INSTRUCTIONS TO FOLLOW: Each line from the one with "Where should I" through the last line below must be written out exactly. Do not copy pictures.

Data records:
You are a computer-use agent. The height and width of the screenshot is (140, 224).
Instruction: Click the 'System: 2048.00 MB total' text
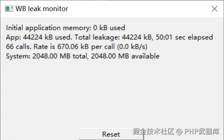[47, 56]
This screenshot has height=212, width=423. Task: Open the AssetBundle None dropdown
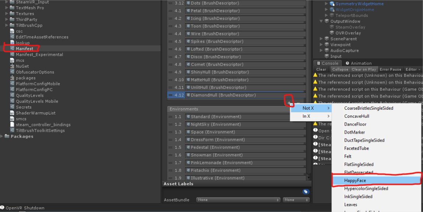point(238,199)
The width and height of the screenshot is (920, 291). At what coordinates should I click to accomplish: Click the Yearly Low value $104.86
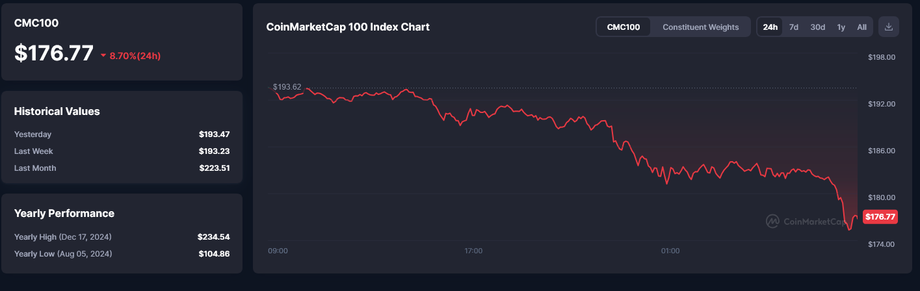click(x=213, y=254)
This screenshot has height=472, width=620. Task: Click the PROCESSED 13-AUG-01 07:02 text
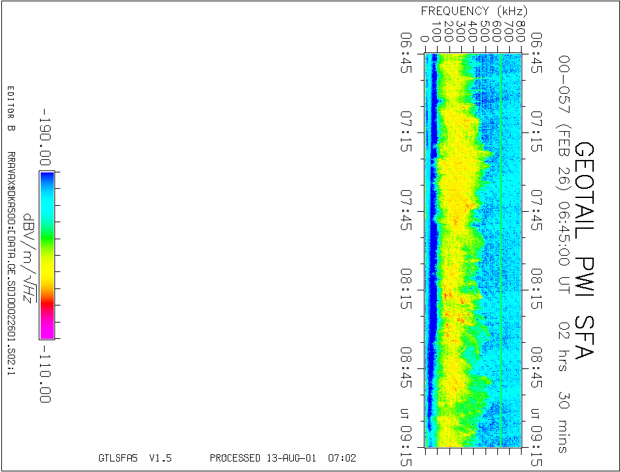283,458
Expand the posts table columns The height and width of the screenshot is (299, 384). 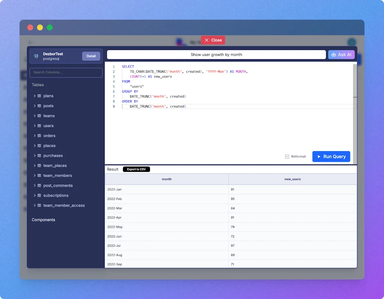point(35,106)
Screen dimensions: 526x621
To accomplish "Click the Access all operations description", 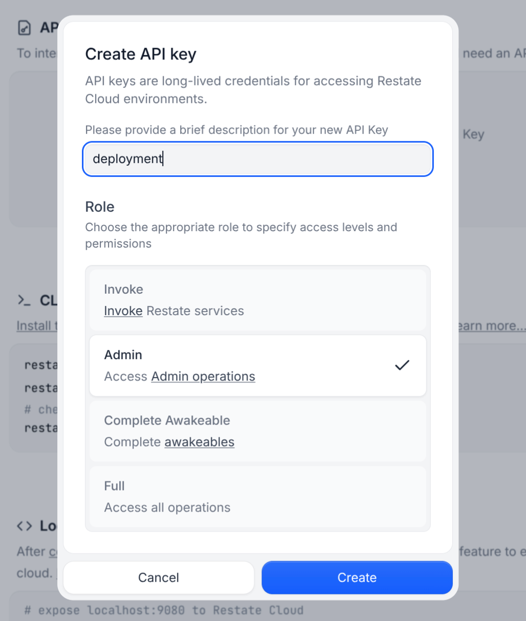I will 167,507.
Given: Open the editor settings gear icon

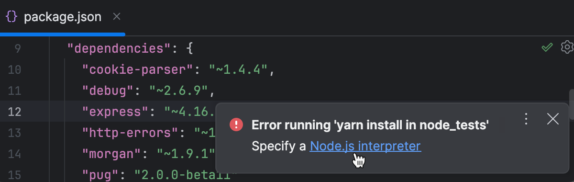Looking at the screenshot, I should [x=567, y=47].
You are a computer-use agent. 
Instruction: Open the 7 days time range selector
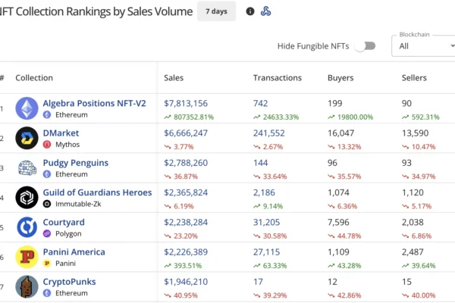216,11
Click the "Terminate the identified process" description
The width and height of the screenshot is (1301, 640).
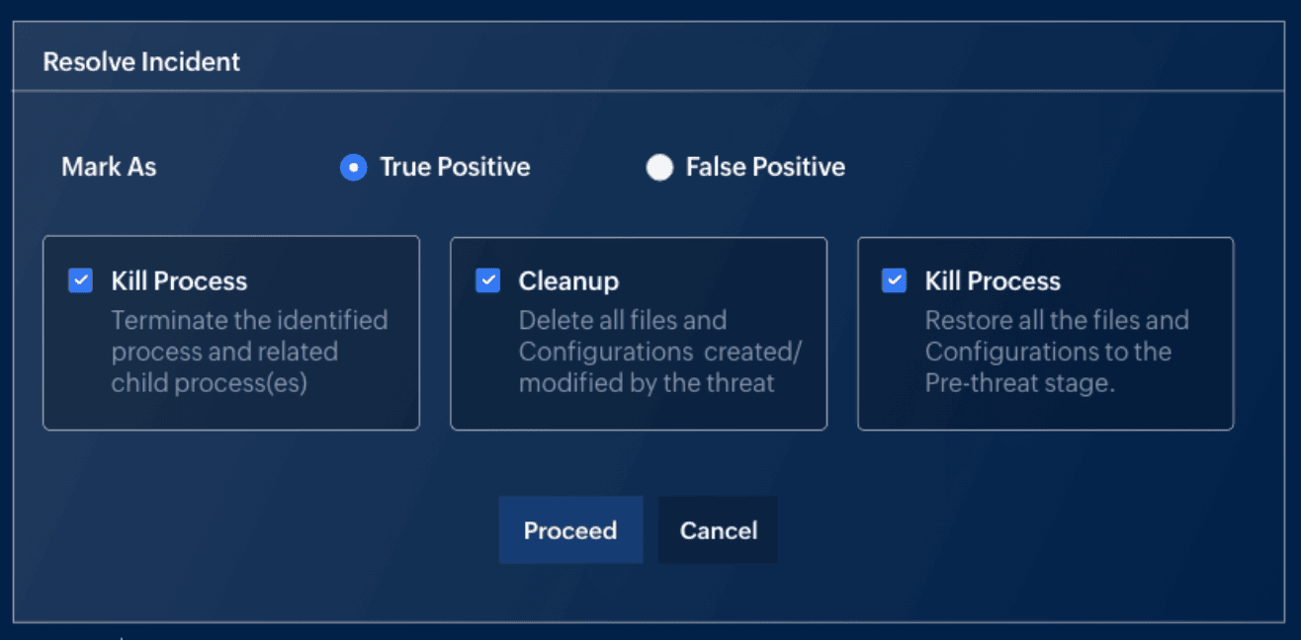click(249, 352)
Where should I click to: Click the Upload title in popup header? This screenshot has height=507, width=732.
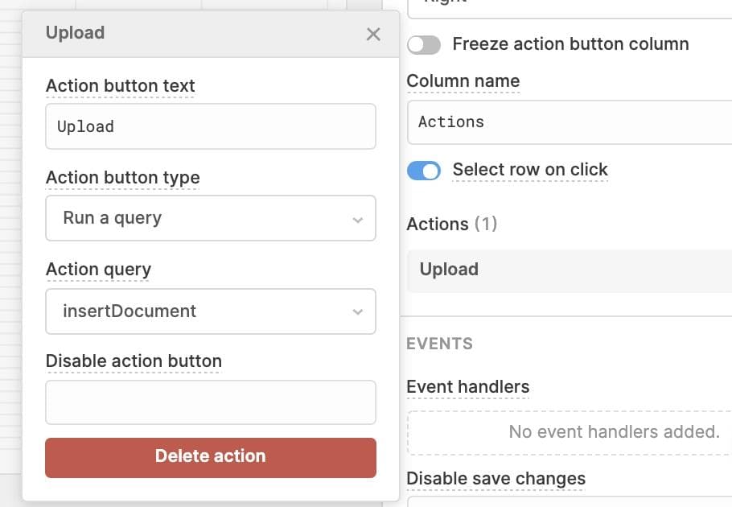(75, 33)
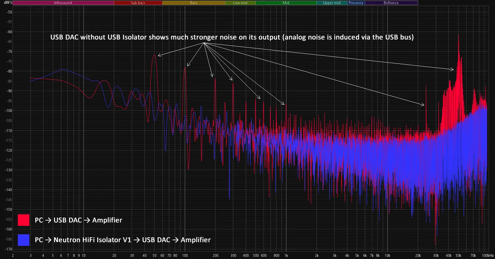
Task: Select the Infrasound frequency band
Action: tap(63, 3)
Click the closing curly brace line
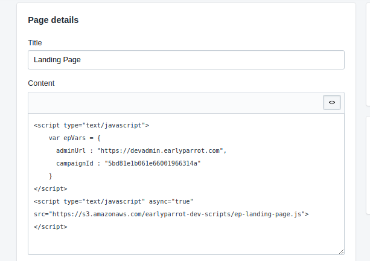 pyautogui.click(x=50, y=176)
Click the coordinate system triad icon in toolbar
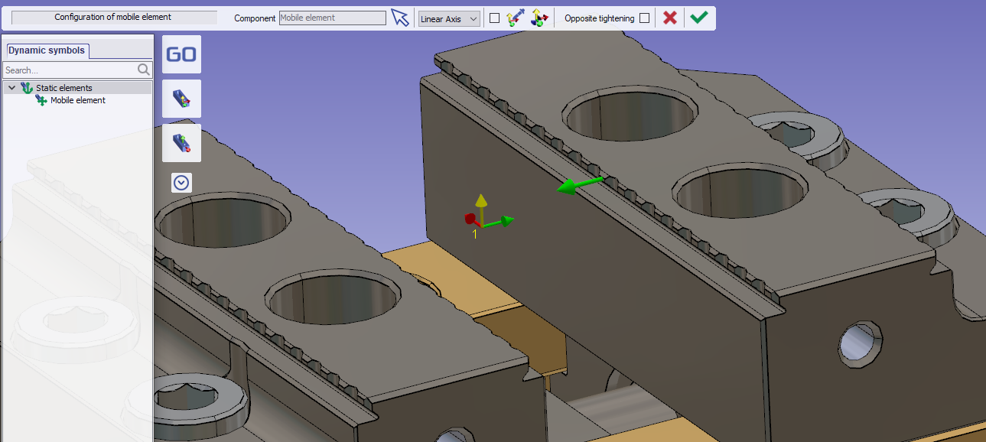Screen dimensions: 986x442 [x=539, y=18]
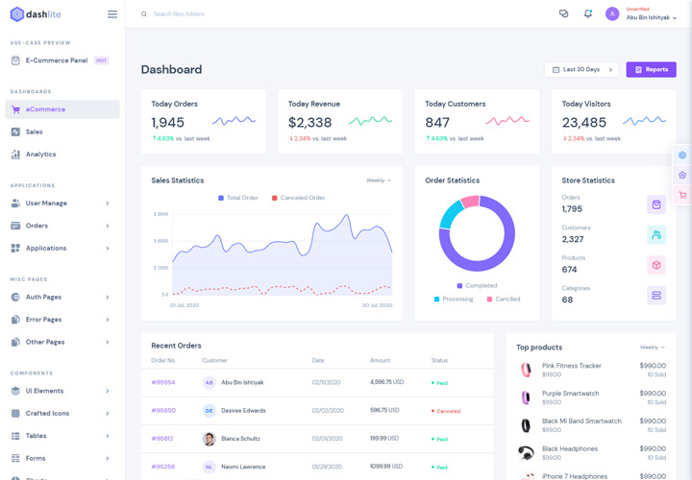Open the Weekly dropdown in Sales Statistics

click(378, 180)
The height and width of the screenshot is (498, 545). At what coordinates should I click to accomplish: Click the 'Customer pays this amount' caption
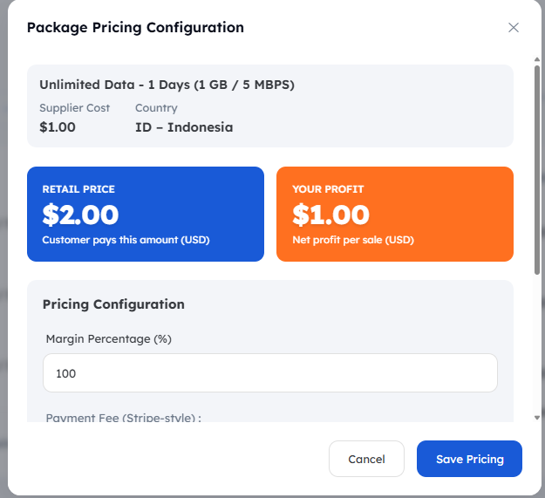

EXERCISE OUTPUT:
Where should I click to: Click the Upload title in popup header? This screenshot has height=507, width=732.
(75, 33)
Task: Select the Infrasound frequency band
Action: tap(63, 3)
Click the closing curly brace line
 pyautogui.click(x=50, y=176)
Click the coordinate system triad icon in toolbar
Screen dimensions: 986x442 [x=539, y=18]
Open the Weekly dropdown in Sales Statistics

click(378, 180)
The height and width of the screenshot is (498, 545). At what coordinates should I click to accomplish: Click the 'Customer pays this amount' caption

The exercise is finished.